The stock market may not be a completely accurate reflection of the state of the overall economy, but it is a pretty good measure of investor confidence in American companies and the business environment in general.

When it comes to elections, a bear market can be viewed in two ways. On the one hand, it could indicate negative business sentiment, increasing the likelihood that voters will decide to announce some changes in Washington. And on the other hand, a sunken market can be read as a sign that investors believe a change is imminent and are choosing to stay on the sidelines until political uncertainty passes.

There are few broader and more popular reflections of the US stock market than the S&P 500, so it is not surprising that the S&P is a favorite of Wall Street forecasters when it comes to the presidential election. In fact, the folks at Boston-based stock brokerage LPL Financial say that the benchmark has accurately predicted the winner of the presidential election 87% of the time since 1928, and every time since. 1984.

The LPL metric is very simple: When the S&P 500 is trending up during the three months leading up to the election, the ruling party generally maintains control of the White House. When you are trending down, that usually means a change is necessary.

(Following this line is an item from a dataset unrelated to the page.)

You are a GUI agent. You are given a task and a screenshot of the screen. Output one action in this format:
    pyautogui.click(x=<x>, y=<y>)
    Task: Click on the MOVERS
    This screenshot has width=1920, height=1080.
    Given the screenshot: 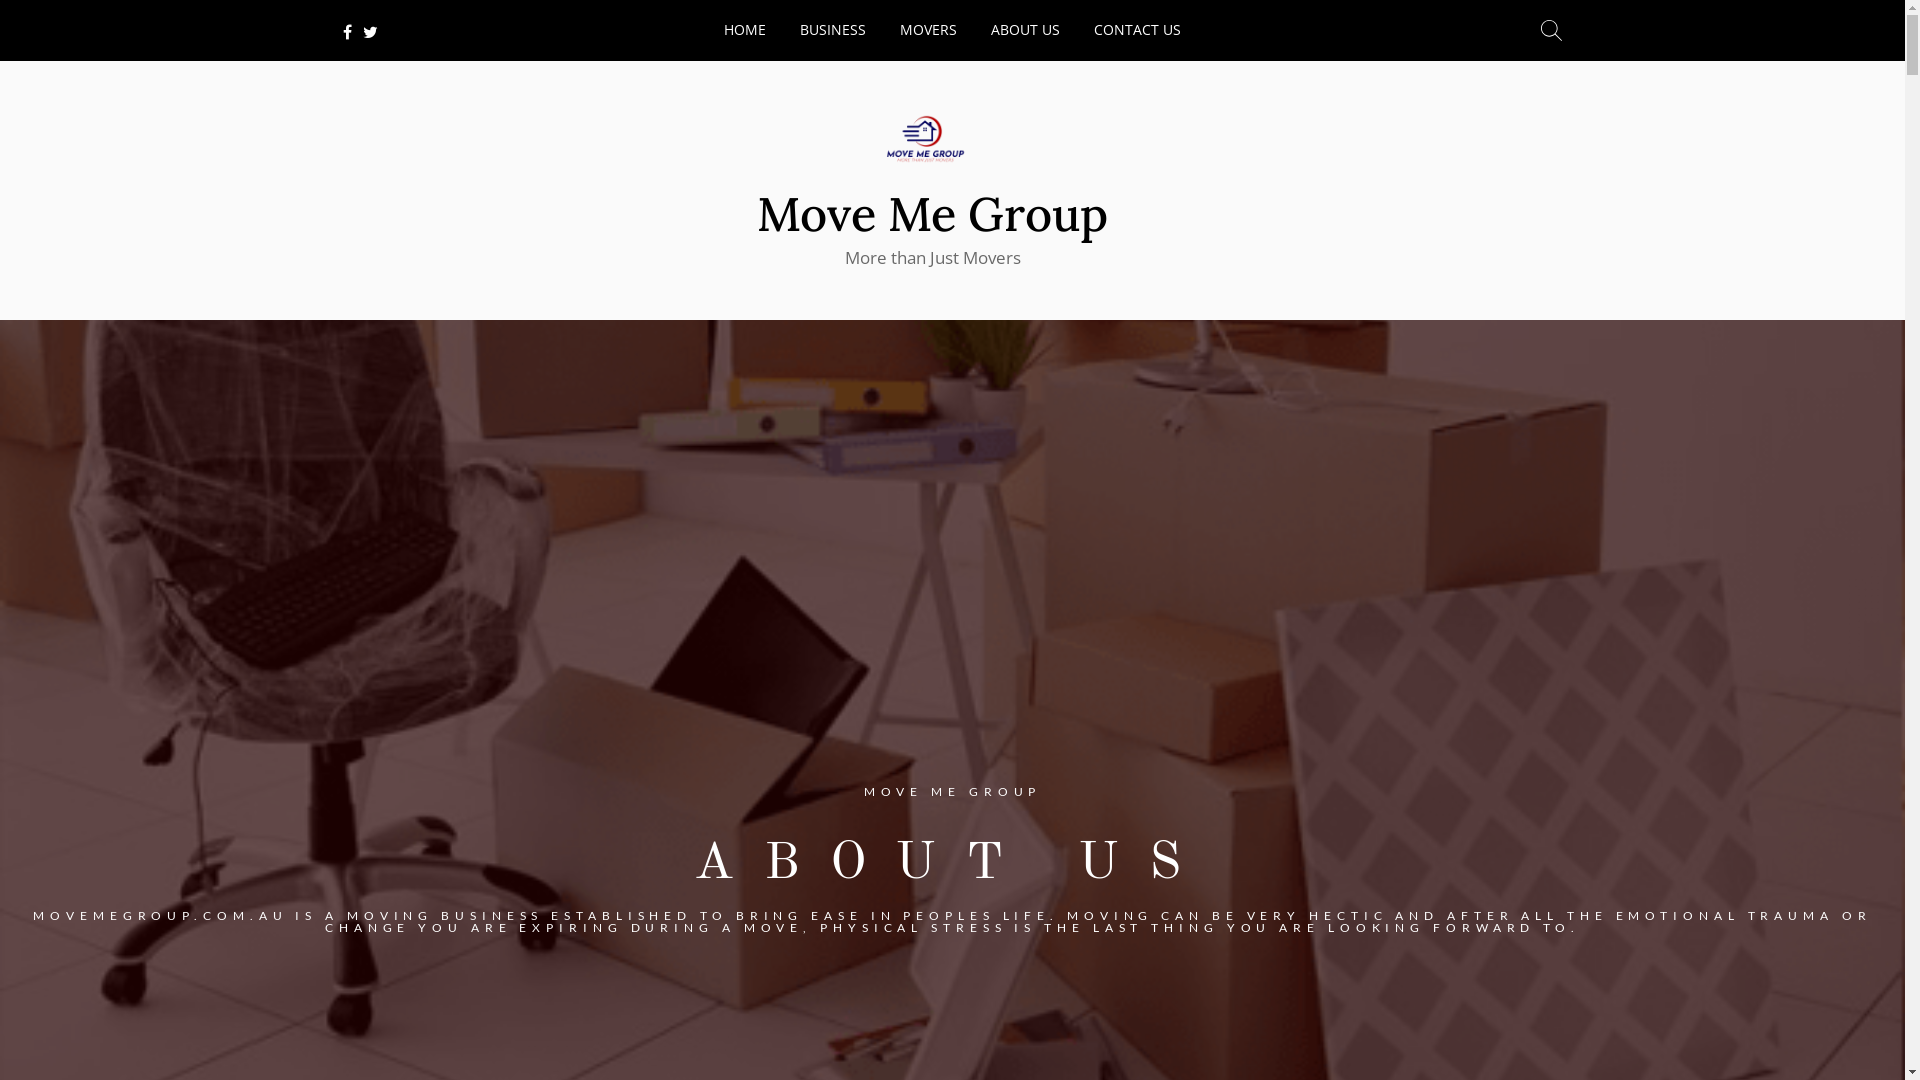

For example, LPL senior market strategist Ryan Detrick says look no further than 2016. Although Hillary Clinton was a big favorite ahead of the fall presidential election, a tepid S&P 500 did not bode well for her.

But he adds that this year, things are exceptionally difficult to read. While recessions like the one the US economy experienced this year in the wake of the coronavirus pandemic are often a surefire sign “that the headline is not going to win,” “In our opinion, the election will likely be much closer than the polls say,” according to Detrick, pointing to a continually bullish stock market as a justification. “The stock market has a fun way of predicting these things. If the incumbent loses, there is almost always some nervousness, because the market does not like uncertainty. “

But TD Ameritrade’s Kinahan notes that investors could be bracing for some uncertainty after all. It points out how futures contracts that track the CBOE volatility index, a popular measure of perceived volatility in the stock market, are “elevated” for several weeks after the November 3 election. That could indicate that investors are wary of the uncertainty that could stem from a potentially delayed result, due to the tens of millions of votes expected, not to mention the president’s own refusal to commit to accept the election result.

“I think it’s a completely new element in this election that we haven’t covered before,” Kinahan says of the potential for post-election volatility.

As if 2020 wasn’t unpredictable enough, it could be that the year’s presidential election is beyond the scope of any indicator we have to offer.